Only a large bailout from the United States, the IMF, and other official creditors (both bilateral and multilateral) allowed Mexico to resolve the immediate crisis by rolling over or paying out debts falling due [26].

Which country was upset that Mexico stopped paying their debt? ›

With no other options, Juárez suspended payments on Mexican debt for two years. In response, representatives from the Spanish, French, and British governments met in London, and on October 31, 1861, signed a tripartite agreement to intervene in Mexico to recover the unpaid debts.

How much debt is Latin America in? ›

Total debt in Latin America and the Caribbean has grown to US$5.8 trillion, or 117 percent of GDP. Public debt soared during the pandemic, and corporates issued substantial amounts to survive the crisis.

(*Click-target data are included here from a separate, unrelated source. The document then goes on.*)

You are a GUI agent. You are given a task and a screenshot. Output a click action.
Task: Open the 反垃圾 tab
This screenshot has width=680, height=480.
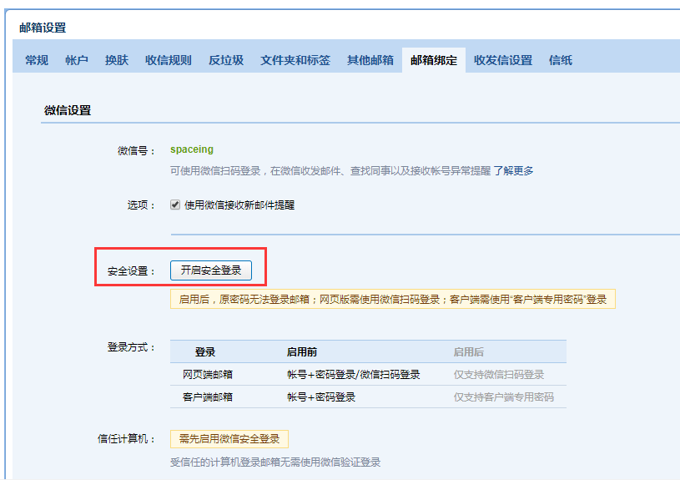(x=226, y=60)

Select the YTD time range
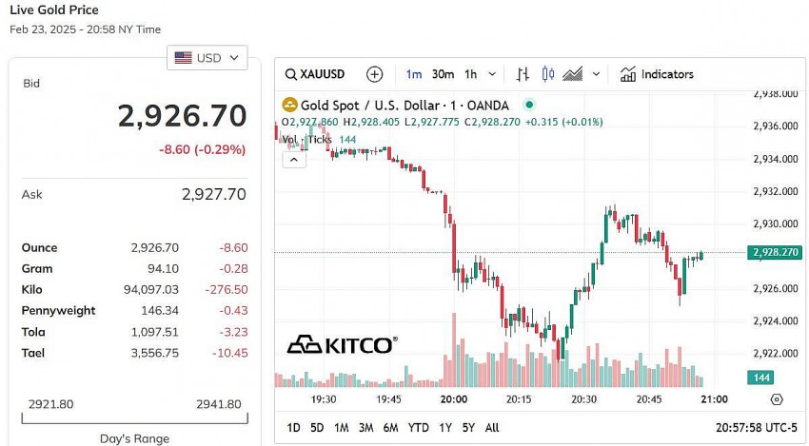(418, 428)
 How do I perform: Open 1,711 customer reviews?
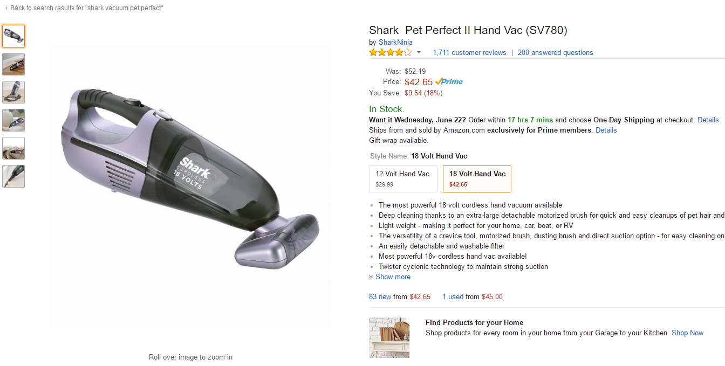tap(469, 53)

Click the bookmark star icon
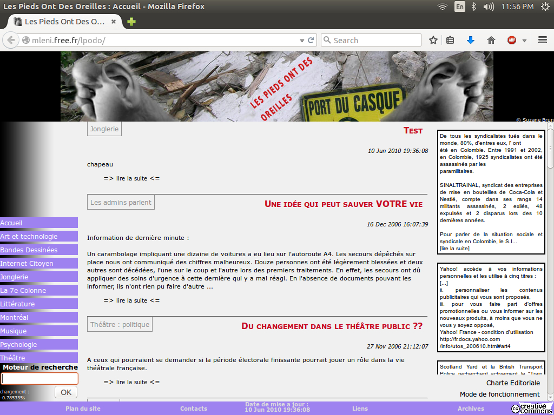tap(433, 40)
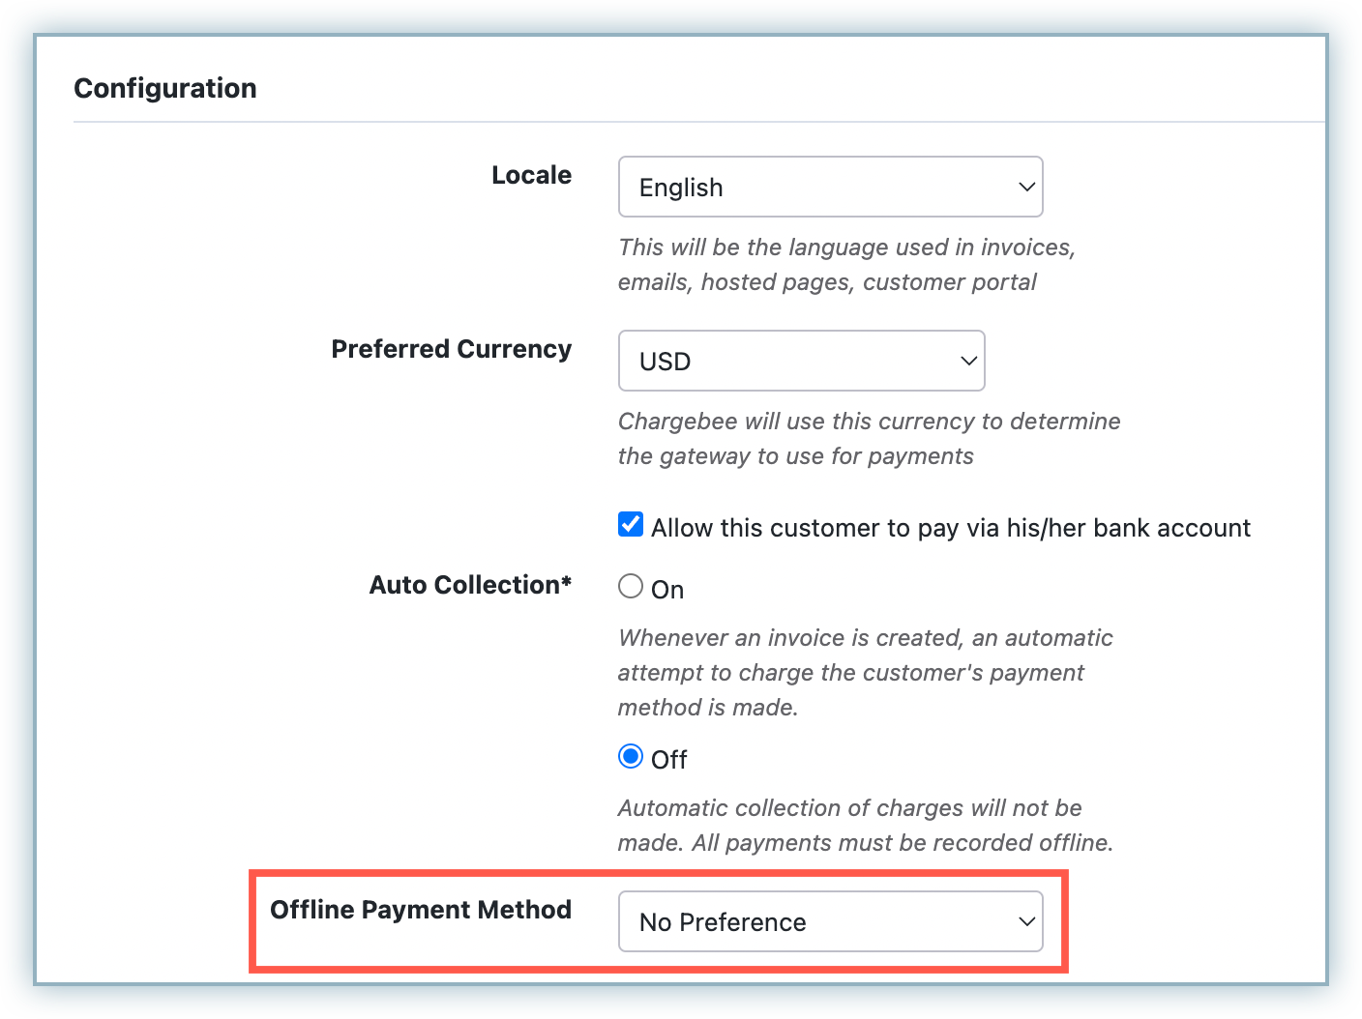Select the Auto Collection Off radio button
Image resolution: width=1362 pixels, height=1019 pixels.
pyautogui.click(x=631, y=756)
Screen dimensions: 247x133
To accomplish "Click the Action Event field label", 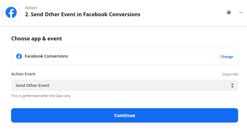I will [23, 74].
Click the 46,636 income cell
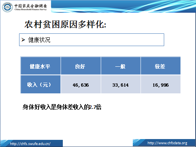Screen dimensions: 196x147 click(81, 84)
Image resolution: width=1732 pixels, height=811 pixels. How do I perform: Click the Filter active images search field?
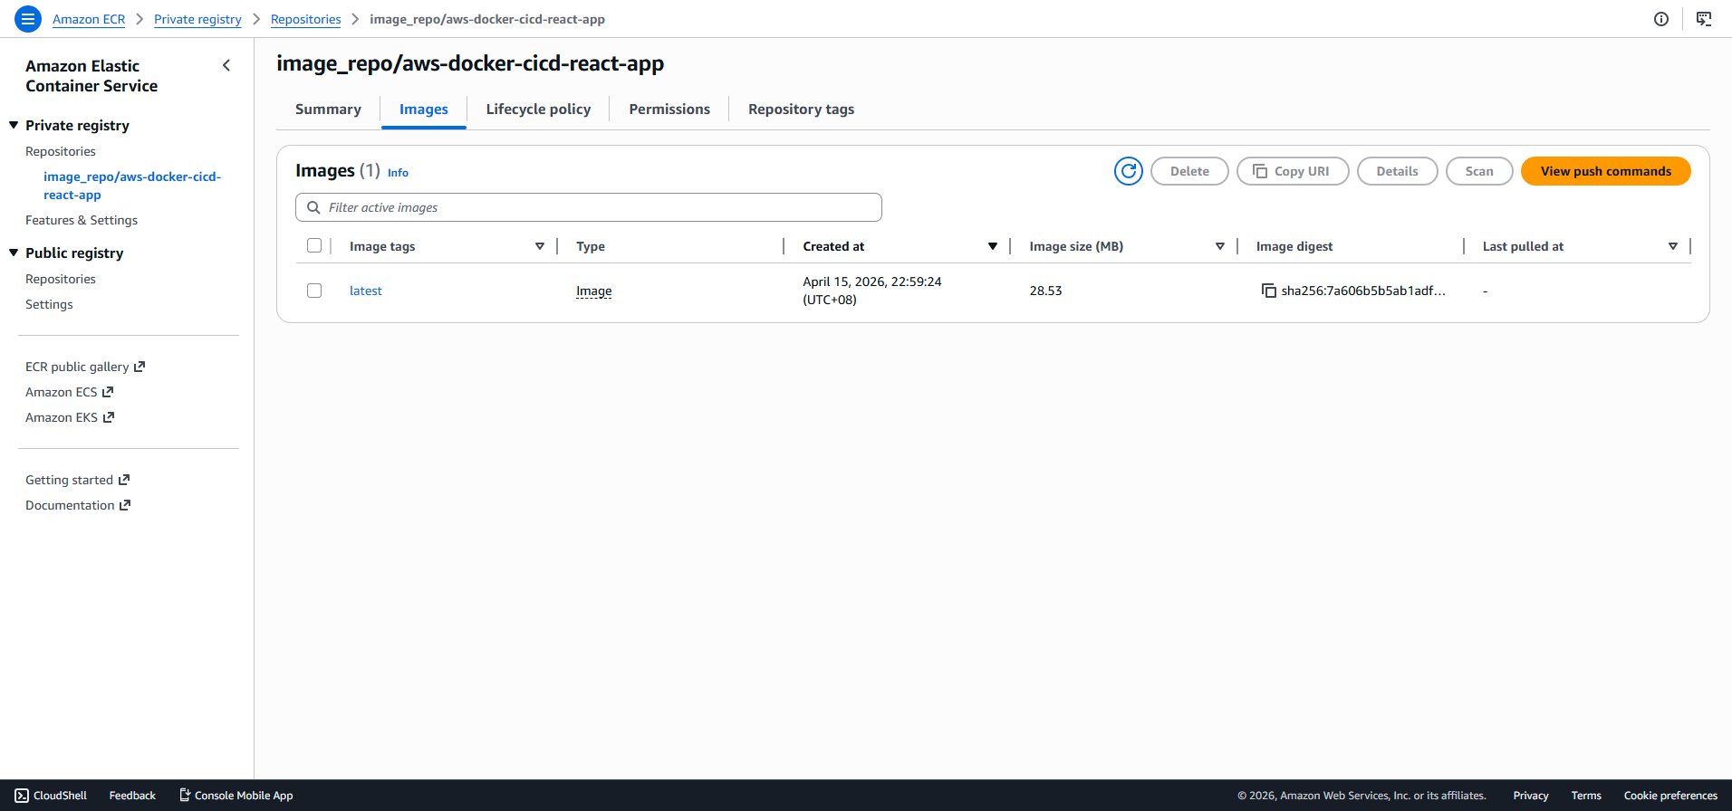tap(589, 207)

What happened to the economy in 2012? ›

At the end of 2012, the U.S. debt was $16.05 trillion. That made the debt-to-GDP ratio 100%, higher than at any time since World War II. 21 Debt was driven by government spending and reduced revenue from taxes, thanks to slow economic growth. The Fiscal Year 2012 budget deficit was $1.077 trillion.

What caused the Great Recession of 2008 2012? ›

Banks stopped lending to each other in fear of being stuck with subprime mortgages as collateral. Foreclosures rose, & the housing bust caused the market to dive and eventually crash in September 2008, ultimately losing more than half its value.

What caused 2011 financial crisis? ›

In August 2011, investors lost trillions due to many different variables causing the stock market to fall. There was a debt crisis in Europe, uninspiring economic news, and a bust to U.S. credit rating which caused a fear of double dip recession.

What caused the financial crisis and when and why it ended? ›

The analysis shows that the financial crisis was caused by a large reduction in mortgage lending standards which was primarily due to Congresses' mandate to increase homeownership. The paper provides evidence that the financial crisis was abating by January 2009 and ended when the recession ended in June 2009.